**DÉTAILS DE L'EXERCICE**
Imprimez, tel quel, le passage du texte sur le partage d'un trésor qui va de « Les trésors sont » jusqu'à « de la découverte. » inclus.

**EXTRAIT DU TEXTE**

Validité de l'accord transactionnel visant à partager un trésor

Validité de l'accord transactionnel visant à partager un trésor

Publié le : 28/09/2021 28 septembre sept. 09 2021

L’arrêt commenté a cela d’intéressant qu’il porte sur un sujet dont chacun pourrait rêver : la découverte d’un trésor. 

Mais il rappelle également la complexité de la répartition du trésor lorsque celui-ci est découvert par plusieurs inventeurs sur le fonds d’autrui. 

L’intérêt que présente l’arrêt tient enfin aux conditions de formation d’un protocole transactionnel.
 

Préambule

Le régime juridique relatif à la découverte d’un trésor est régi à l’article 716 du Code civil :
« La propriété d'un trésor appartient à celui qui le trouve dans son propre fonds ; si le trésor est trouvé dans le fonds d'autrui, il appartient pour moitié à celui qui l'a découvert, et pour l'autre moitié au propriétaire du fonds.

Le trésor est toute chose cachée ou enfouie sur laquelle personne ne peut justifier sa propriété, et qui est découverte par le pur effet du hasard.
»

Les trésors sont donc des éléments « sans maître », cachés et découverts par le fruit du hasard. 

On qualifie d’« inventeur » celui qui est à l’origine de la découverte. 

Deux règles sont alors posées en matière de propriété en vertu de la disposition précitée : 
 
  • Si le trésor est découvert sur le fonds propre de l’inventeur, il en devient alors l’unique propriétaire ; 
  • Si le trésor est découvert par l’inventeur sur le fonds d’autrui, il lui appartient pour moitié. L’autre moitié revient au propriétaire du fonds. 

En l’espèce 

Il s’infère de l’exposé des faits et de la procédure de l’arrêt commenté, qu’au cours de travaux de rénovation immobilière, les salariés de la société de rénovation découvrent fortuitement le 21 juillet 2015 trente-quatre lingots d’or. 

Le 28 juillet 2015, un accord transactionnel est conclu entre les salariés à l’origine de la découverte et le propriétaire du fonds, dans les termes suivants : 
 
  • 19 lingots d’or reviennent au propriétaire du fonds ;
  • 30,86% du prix de vente des quinze autres lingots revient aux trois salariés qui effectuaient les travaux en leur qualité de co-inventeurs ;
  • Un tiers des 7,41% restant pour chacun des trois autres membres de la société de rénovation en leur qualité d’employeur, de directeur technique et de chef d’équipe. 

À la suite de la vente des lingots intervenue le 16 septembre 2015 pour un montant total, hors commission et droits fixes et de partage, de 1 002 376 euros, et à l’issue du partage opéré le 3 novembre 2015 dans les proportions de l’accord, un des salariés de la société a assigné en paiement les cosignataires de l’accord, sollicité reconventionnellement la nullité de l’accord et le paiement de différentes sommes, soutenant être le seul inventeur du trésor.

La Cour d’appel d’Orléans fait droit à sa demande et a annulé l’accord transactionnel en raison de l’absence de concessions réciproques et de l’impossibilité qu’il y ait plusieurs inventeurs de trésors. 

Un pourvoi a été formé à l’encontre de cet arrêt.

**DONNÉES FOURNIES**
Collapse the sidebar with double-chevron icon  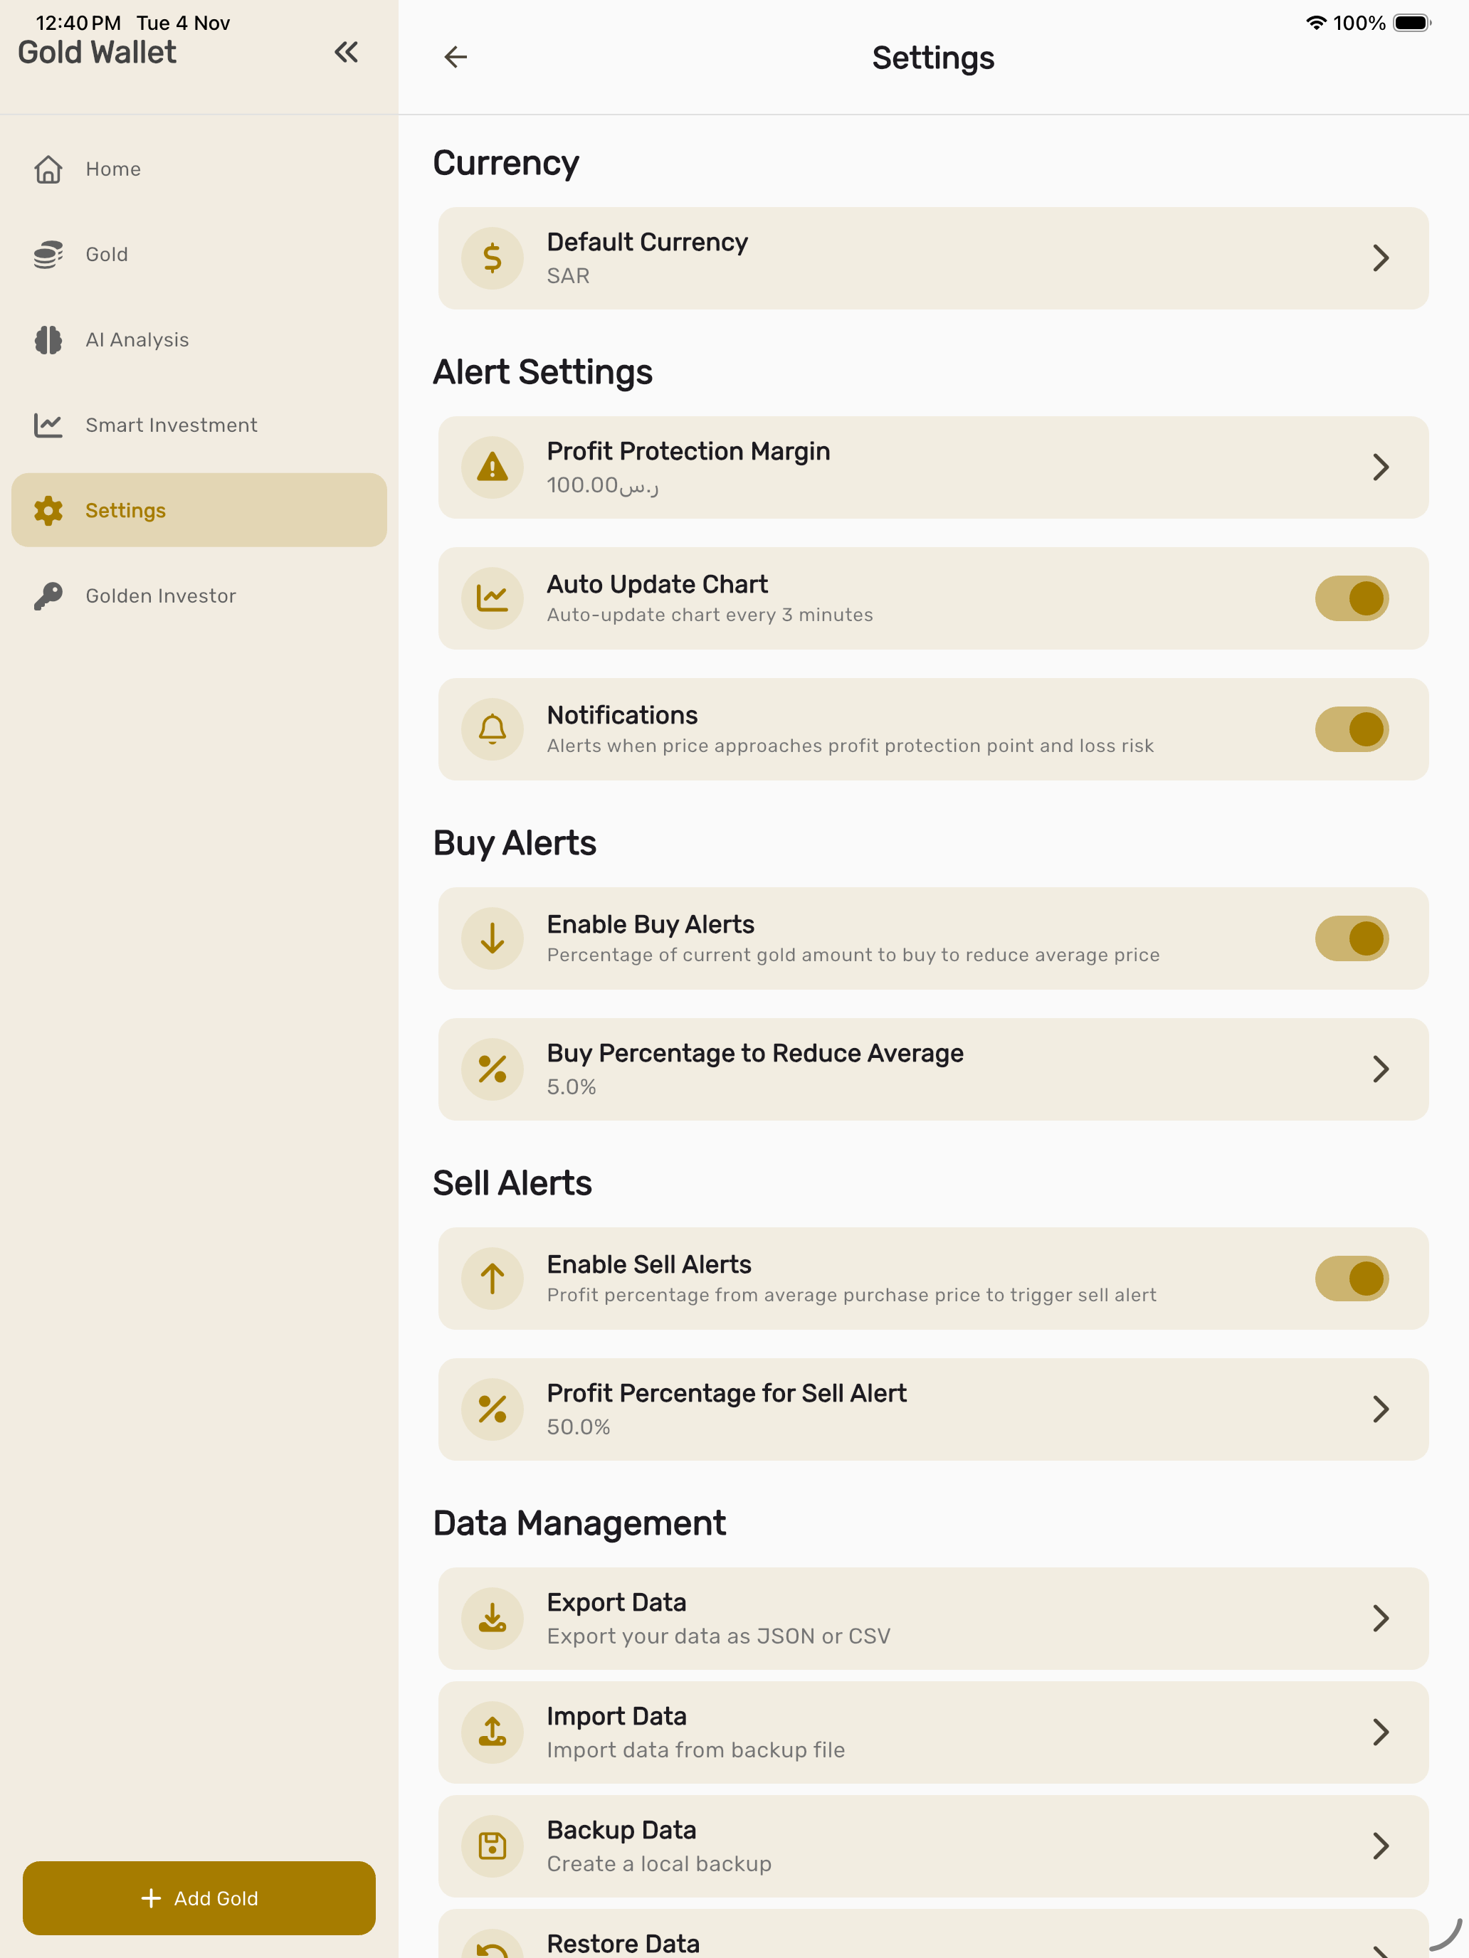[x=345, y=53]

**CORRIGÉ**
Les trésors sont donc des éléments « sans maître », cachés et découverts par le fruit du hasard. 

On qualifie d’« inventeur » celui qui est à l’origine de la découverte.